The Inventor: Out for Blood In Silicon Valley

One of the films to premiere at the 2019 Sundance Film Festival chronicles Elizabeth Holmes, the criminally-charged founder of the now-defunct biotech startup Theranos, Inc. The Inventor: Out for Blood in Silicon Valley highlights the world’s youngest self-made billionaire and the psychology of fraud.

The 119-minute film is summarized by Sundance.org:

Elizabeth Holmes arrived in Silicon Valley with a revolutionary medical invention. She called it “the Edison”: a small, hyper-sophisticated black box that performed 200 tests in minutes, all from a single drop of blood. Needles, laboratories, and the select few companies that controlled them would become instantly obsolete. Like Mark Zuckerberg, Steve Jobs, and Thomas Edison himself, Holmes intended to tear down and revolutionize an entire industry.

The hitch? All of it was a lie. The system was a hoax. And what began as one of 2014’s hottest tech companies—valued at nine billion dollars—dissolved into a fraudulent, bankrupt scheme that exposed Silicon Valley’s underbelly.

A still from "The Inventor: Out For Blood in Silicon Valley" by Alex Gibney, an official selection of the Documentary Premieres program at the 2019 Sundance Film Festival. Courtesy of Sundance Institute | photo by Drew Kelly
Former headquarters of failed biotech startup, Theranos, Inc.
The former headquarters of Theranos, Inc. in Palo Alto, CA

At 19 years old, after dropping out of the School of Chemical Engineering at Stanford University, Holmes used her tuition money to start Theranos in 2003. Her lofty goal seemingly to change the entire lab industry. The Silicon Valley start-up promised to revolutionize laboratory testing.

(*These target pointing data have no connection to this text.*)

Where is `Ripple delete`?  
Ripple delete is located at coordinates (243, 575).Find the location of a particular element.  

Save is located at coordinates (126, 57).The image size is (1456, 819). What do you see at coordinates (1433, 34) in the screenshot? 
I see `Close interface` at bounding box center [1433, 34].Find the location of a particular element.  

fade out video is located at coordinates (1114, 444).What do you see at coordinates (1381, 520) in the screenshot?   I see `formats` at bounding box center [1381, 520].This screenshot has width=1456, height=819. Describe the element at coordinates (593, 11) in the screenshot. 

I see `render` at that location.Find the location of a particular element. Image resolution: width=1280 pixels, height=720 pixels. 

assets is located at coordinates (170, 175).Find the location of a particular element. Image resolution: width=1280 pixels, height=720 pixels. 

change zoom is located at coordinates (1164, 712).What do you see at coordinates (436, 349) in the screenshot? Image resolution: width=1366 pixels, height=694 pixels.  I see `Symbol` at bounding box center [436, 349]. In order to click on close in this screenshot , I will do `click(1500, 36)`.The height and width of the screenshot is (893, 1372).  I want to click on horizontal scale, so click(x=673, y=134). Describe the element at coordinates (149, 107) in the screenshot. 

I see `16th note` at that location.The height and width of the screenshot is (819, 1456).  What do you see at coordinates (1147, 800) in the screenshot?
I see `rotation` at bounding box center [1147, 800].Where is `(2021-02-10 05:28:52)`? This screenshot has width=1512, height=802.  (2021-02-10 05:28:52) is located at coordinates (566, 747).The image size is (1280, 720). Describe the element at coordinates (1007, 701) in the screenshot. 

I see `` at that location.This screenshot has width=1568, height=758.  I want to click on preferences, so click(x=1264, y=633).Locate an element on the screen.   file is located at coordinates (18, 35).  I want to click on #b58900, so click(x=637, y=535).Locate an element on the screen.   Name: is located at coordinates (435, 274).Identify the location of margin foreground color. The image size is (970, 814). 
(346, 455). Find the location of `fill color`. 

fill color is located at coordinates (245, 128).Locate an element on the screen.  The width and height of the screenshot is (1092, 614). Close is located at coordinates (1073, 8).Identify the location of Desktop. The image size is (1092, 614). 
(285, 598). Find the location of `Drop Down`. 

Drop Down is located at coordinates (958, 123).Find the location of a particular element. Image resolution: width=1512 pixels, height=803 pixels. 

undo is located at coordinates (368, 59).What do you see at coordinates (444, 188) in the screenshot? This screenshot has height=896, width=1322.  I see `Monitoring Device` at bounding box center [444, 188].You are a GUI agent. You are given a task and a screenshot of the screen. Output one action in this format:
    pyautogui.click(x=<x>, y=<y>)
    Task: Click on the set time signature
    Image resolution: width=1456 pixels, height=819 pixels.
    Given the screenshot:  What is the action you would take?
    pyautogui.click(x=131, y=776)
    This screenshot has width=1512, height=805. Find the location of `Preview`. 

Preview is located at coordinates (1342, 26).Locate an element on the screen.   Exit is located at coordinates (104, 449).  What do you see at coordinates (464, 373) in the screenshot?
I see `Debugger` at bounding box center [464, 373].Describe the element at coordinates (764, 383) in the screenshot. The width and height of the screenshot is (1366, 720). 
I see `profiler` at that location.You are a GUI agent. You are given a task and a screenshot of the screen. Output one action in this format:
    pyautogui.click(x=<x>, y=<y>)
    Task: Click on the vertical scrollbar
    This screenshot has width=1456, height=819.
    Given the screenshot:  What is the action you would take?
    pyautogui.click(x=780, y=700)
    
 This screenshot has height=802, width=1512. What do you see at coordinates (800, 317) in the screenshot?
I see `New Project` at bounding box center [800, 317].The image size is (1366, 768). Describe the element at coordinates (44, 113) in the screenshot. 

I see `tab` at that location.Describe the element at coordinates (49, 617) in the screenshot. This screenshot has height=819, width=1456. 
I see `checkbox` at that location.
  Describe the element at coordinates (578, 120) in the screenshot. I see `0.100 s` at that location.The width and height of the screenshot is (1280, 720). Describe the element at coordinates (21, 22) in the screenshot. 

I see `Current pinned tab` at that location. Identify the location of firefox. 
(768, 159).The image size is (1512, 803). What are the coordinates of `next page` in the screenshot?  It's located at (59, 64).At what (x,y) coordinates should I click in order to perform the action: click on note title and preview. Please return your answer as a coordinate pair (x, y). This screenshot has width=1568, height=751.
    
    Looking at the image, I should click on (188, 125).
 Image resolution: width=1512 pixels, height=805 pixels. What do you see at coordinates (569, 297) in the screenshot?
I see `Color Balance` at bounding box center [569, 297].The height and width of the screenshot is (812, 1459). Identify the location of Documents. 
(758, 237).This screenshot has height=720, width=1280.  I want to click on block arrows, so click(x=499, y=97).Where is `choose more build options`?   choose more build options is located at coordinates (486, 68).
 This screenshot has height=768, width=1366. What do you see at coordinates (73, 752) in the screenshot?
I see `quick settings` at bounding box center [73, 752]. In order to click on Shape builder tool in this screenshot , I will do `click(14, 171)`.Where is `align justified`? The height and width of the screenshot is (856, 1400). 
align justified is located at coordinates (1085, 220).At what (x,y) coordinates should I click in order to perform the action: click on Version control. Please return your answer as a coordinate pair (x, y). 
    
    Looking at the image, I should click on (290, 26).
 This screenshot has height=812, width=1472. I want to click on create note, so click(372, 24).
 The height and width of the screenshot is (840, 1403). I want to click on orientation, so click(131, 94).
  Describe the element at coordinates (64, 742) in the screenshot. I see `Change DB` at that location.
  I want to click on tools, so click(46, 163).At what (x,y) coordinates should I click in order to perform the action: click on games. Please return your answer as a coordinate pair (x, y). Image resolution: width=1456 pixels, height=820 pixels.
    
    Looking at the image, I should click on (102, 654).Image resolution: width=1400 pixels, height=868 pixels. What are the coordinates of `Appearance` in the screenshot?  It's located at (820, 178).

At its height, Theranos, headquartered in Palo Alto, California, had more than 800 employees and laboratories in Newark, California and Scottsdale, Arizona. The biotech company garnered nearly one billion dollars in venture capital funding from several high-profile investors and was at one point valued more than ten billion dollars.

In 2014 Forbes named Holmes one of the richest women in America. Two years later Forbes revised its estimate of Holmes’ net worth from $4.5 billion to $0.

What happened? It all came crashing down after being exposed as fraudulent, deceptive, and deceitful.

An investigation by John Carreyrou, the two-time Pulitzer Prize-winning investigative journalist with the Wall Street Journal, exposed Theranos by raising serious concerns about whether the company’s biotechnology actually worked. His front-page exposé was published in 2015.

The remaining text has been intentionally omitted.